Adil Hussain picture Adil Hussain · May 3, 2016 · Viewed 44.1k times · Source

I see that the Android Plugin for Gradle has a minifyEnabled property as well as a useProguard property, as follows:

android {
    buildTypes {
        debug {
            minifyEnabled true
            useProguard false
        }
        release {
            minifyEnabled true
            useProguard true
        }
    }
}

What's the difference between these two properties? Or, rather, what's the meaning of each?

Answer

Mattia Maestrini picture Mattia Maestrini · May 3, 2016

Quoting from tools.android.com:

Built-in shrinker

Version 2.0 of Android Plugin for Gradle ships with an experimental built-in code shrinker, which can be used instead of ProGuard.
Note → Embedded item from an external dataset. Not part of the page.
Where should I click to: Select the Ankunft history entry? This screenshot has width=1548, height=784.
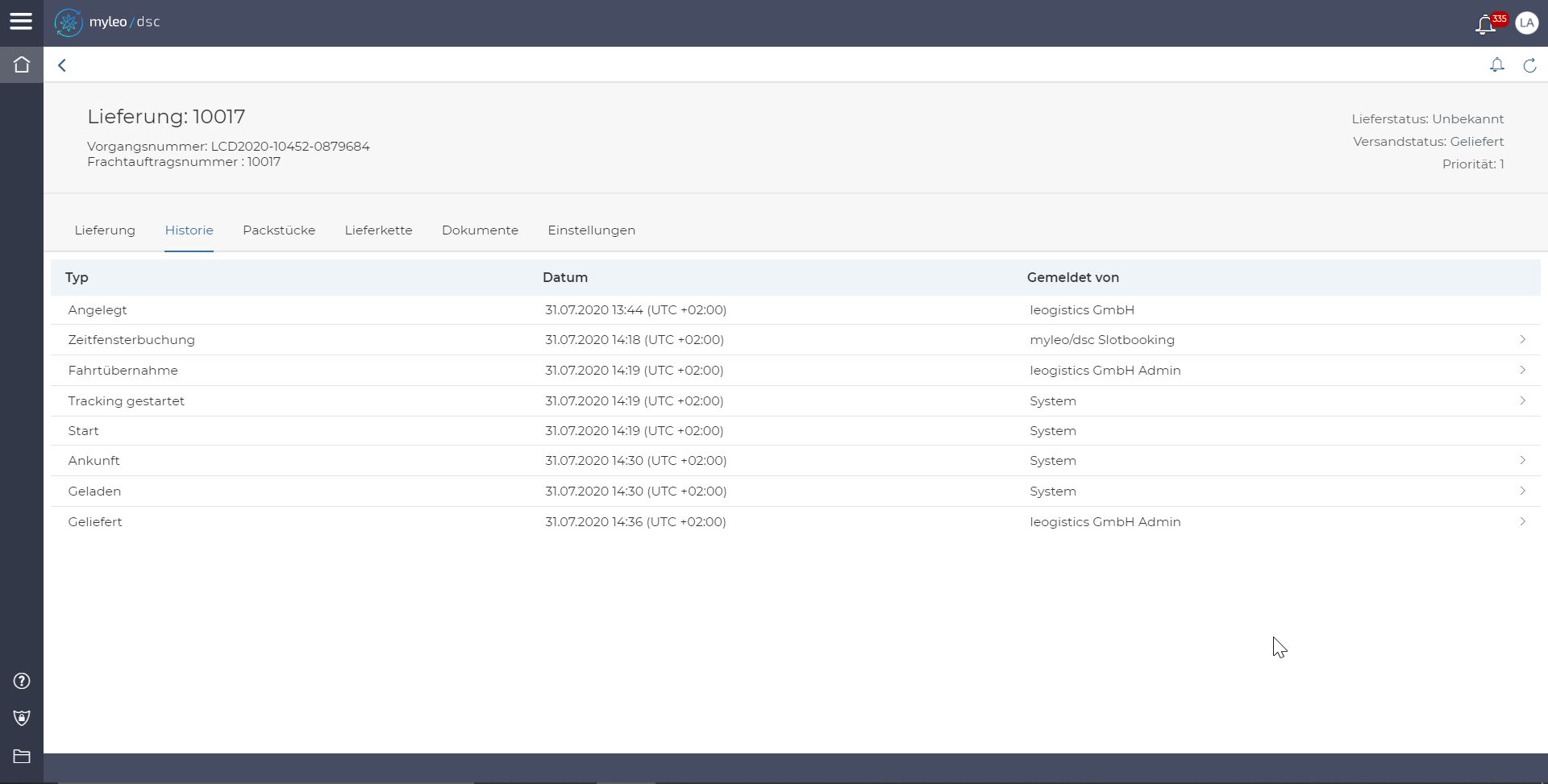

The built-in shrinker supports fast incremental runs and is meant to speed up iteration cycles. It can be enabled using the following code snippet:

android {
    buildTypes {
        debug {
            minifyEnabled true
            useProguard false
            proguardFiles getDefaultProguardFile('proguard-android.txt')
        }
    }
}

The built-in shrinker can only remove dead code, it does not obfuscate or optimize. It can be configured using the same files as ProGuard, but will ignore all flags related to obfuscation or optimization.

Unlike ProGuard, we support using the built-in shrinker together with Instant Run: depending on the project, it may significantly decrease the initial build and install time. Any methods that become reachable after a code change will appear as newly added to the program and prevent an Instant Run hotswap.